[[ Records open ]]

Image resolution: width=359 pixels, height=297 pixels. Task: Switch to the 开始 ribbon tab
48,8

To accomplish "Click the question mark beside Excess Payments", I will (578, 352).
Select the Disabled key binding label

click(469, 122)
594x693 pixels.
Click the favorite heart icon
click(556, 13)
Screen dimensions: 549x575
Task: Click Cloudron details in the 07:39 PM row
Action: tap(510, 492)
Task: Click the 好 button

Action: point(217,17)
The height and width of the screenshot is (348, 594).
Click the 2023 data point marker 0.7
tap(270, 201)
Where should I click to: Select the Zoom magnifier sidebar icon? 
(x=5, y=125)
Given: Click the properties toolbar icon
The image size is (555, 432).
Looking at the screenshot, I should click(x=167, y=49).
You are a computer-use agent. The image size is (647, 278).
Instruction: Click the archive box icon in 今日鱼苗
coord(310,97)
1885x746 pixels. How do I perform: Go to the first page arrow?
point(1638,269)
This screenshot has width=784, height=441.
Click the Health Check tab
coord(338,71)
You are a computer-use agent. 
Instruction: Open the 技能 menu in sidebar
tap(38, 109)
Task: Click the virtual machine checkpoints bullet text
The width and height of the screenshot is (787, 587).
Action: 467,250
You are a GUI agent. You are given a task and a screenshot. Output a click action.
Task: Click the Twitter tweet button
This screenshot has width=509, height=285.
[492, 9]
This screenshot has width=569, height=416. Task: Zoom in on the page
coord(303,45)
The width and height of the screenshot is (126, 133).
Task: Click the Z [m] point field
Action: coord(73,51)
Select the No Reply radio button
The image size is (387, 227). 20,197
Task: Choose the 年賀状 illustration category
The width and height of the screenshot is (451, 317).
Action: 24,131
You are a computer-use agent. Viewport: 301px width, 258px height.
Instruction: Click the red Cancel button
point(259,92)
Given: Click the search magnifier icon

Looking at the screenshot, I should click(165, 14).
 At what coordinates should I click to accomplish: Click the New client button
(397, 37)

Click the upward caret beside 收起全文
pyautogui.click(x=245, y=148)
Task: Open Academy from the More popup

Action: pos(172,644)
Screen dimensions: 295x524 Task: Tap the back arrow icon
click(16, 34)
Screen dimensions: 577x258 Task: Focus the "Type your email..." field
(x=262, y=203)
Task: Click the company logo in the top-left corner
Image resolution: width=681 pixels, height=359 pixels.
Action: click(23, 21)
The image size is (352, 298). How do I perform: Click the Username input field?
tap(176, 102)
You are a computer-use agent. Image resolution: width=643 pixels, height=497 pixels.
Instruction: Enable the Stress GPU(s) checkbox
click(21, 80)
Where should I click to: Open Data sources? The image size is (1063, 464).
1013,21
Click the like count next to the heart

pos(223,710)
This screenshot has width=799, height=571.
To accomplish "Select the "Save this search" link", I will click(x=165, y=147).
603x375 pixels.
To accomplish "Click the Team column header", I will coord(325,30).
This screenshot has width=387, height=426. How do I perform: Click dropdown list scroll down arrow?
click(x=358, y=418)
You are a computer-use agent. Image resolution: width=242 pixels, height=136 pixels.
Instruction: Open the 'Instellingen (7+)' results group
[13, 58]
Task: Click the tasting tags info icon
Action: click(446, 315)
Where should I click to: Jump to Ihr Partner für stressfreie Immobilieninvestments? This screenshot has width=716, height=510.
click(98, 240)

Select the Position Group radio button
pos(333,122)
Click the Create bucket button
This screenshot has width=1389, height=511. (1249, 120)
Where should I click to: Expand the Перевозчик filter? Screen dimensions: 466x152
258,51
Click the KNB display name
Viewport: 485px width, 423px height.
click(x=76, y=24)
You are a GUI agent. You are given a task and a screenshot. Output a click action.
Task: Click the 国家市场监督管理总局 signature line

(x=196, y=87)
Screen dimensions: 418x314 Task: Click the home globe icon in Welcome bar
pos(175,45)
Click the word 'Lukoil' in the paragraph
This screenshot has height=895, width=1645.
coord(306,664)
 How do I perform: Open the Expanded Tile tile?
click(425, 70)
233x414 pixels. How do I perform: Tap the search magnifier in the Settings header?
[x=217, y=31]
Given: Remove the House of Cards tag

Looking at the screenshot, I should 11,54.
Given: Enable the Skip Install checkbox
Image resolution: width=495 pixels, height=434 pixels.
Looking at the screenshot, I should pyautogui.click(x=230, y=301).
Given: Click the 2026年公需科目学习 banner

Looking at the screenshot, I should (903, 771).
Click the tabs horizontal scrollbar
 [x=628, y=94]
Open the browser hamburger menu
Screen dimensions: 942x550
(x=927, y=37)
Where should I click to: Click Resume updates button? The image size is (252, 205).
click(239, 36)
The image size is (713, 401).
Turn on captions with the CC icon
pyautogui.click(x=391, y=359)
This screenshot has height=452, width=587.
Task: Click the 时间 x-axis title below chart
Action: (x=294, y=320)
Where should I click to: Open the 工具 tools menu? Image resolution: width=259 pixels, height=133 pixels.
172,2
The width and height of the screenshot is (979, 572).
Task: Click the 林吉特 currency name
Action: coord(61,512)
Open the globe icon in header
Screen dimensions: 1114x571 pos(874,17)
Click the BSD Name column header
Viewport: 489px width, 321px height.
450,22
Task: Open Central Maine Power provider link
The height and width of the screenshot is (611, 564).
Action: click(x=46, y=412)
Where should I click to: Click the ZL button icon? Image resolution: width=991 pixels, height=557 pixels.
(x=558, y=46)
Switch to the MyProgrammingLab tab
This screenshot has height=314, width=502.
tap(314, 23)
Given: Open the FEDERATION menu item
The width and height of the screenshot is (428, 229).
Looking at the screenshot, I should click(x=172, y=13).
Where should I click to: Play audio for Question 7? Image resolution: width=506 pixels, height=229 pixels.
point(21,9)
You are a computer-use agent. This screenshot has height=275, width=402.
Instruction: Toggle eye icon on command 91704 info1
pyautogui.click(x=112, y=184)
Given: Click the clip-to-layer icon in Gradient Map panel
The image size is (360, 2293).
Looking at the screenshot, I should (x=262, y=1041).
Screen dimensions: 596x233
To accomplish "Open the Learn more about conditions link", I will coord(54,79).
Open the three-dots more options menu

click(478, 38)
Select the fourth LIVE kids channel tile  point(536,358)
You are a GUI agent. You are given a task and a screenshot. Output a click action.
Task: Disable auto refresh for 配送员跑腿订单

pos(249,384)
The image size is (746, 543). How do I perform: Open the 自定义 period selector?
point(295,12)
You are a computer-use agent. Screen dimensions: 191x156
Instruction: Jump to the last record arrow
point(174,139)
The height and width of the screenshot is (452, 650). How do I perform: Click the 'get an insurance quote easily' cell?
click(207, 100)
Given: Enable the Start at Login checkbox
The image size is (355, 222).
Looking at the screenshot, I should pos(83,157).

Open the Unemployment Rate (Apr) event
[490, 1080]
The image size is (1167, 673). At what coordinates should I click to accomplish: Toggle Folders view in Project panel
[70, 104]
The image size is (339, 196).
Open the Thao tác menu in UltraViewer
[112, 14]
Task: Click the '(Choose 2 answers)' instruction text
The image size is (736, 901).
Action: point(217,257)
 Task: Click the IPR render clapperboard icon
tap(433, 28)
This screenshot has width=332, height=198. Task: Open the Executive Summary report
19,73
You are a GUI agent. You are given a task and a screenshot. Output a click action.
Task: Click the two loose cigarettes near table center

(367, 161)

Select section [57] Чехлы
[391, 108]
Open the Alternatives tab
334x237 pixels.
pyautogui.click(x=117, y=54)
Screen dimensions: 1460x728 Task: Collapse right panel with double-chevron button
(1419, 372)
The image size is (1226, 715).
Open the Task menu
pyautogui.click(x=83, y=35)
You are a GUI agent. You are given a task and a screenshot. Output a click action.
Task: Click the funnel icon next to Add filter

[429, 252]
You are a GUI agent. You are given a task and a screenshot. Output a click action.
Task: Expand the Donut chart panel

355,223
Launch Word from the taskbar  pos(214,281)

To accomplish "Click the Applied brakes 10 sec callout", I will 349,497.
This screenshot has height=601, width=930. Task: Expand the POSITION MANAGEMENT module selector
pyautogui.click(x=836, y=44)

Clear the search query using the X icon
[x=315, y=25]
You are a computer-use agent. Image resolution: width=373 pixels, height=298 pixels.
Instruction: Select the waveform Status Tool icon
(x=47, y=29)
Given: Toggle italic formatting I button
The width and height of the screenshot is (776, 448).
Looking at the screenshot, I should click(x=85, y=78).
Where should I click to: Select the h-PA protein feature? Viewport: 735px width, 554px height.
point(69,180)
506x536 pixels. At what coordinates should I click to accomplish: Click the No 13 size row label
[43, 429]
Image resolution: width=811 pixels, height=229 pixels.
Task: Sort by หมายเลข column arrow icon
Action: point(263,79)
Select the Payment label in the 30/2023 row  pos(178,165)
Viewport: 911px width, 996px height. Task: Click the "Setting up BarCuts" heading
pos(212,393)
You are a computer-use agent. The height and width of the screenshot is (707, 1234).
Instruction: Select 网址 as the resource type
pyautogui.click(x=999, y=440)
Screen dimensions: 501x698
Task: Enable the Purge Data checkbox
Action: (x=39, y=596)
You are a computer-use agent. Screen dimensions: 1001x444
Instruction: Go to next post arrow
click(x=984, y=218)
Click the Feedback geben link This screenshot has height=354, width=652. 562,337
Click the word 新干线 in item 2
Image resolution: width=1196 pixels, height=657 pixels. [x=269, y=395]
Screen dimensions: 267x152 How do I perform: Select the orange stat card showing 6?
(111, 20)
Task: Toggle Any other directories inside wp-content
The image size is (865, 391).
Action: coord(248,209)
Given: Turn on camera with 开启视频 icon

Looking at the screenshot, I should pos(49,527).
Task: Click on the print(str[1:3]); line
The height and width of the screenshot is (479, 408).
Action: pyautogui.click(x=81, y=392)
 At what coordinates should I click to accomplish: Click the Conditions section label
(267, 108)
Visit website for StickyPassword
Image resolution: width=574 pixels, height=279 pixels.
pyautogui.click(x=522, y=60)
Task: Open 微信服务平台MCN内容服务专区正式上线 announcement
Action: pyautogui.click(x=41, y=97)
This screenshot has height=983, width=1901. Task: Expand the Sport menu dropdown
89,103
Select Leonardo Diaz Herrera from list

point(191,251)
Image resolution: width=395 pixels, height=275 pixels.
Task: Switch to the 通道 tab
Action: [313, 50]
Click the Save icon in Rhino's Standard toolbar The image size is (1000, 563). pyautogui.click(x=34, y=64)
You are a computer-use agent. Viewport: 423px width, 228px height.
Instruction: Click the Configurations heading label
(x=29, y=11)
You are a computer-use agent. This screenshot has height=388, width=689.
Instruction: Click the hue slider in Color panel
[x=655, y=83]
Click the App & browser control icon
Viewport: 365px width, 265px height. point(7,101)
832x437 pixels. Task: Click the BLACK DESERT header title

[[ Records closed ]]

• Assignment: Copy out only the lines of the records above from the one with "You are a computer-use agent. Screen dimensions: 1001x444" through the one with "Visit website for StickyPassword", exactly as they stand, both included.

• Solution to this problem:
You are a computer-use agent. Screen dimensions: 1001x444
Instruction: Go to next post arrow
click(x=984, y=218)
Click the Feedback geben link This screenshot has height=354, width=652. 562,337
Click the word 新干线 in item 2
Image resolution: width=1196 pixels, height=657 pixels. [x=269, y=395]
Screen dimensions: 267x152 How do I perform: Select the orange stat card showing 6?
(111, 20)
Task: Toggle Any other directories inside wp-content
The image size is (865, 391).
Action: coord(248,209)
Given: Turn on camera with 开启视频 icon

Looking at the screenshot, I should pos(49,527).
Task: Click on the print(str[1:3]); line
The height and width of the screenshot is (479, 408).
Action: pyautogui.click(x=81, y=392)
 At what coordinates should I click to accomplish: Click the Conditions section label
(267, 108)
Visit website for StickyPassword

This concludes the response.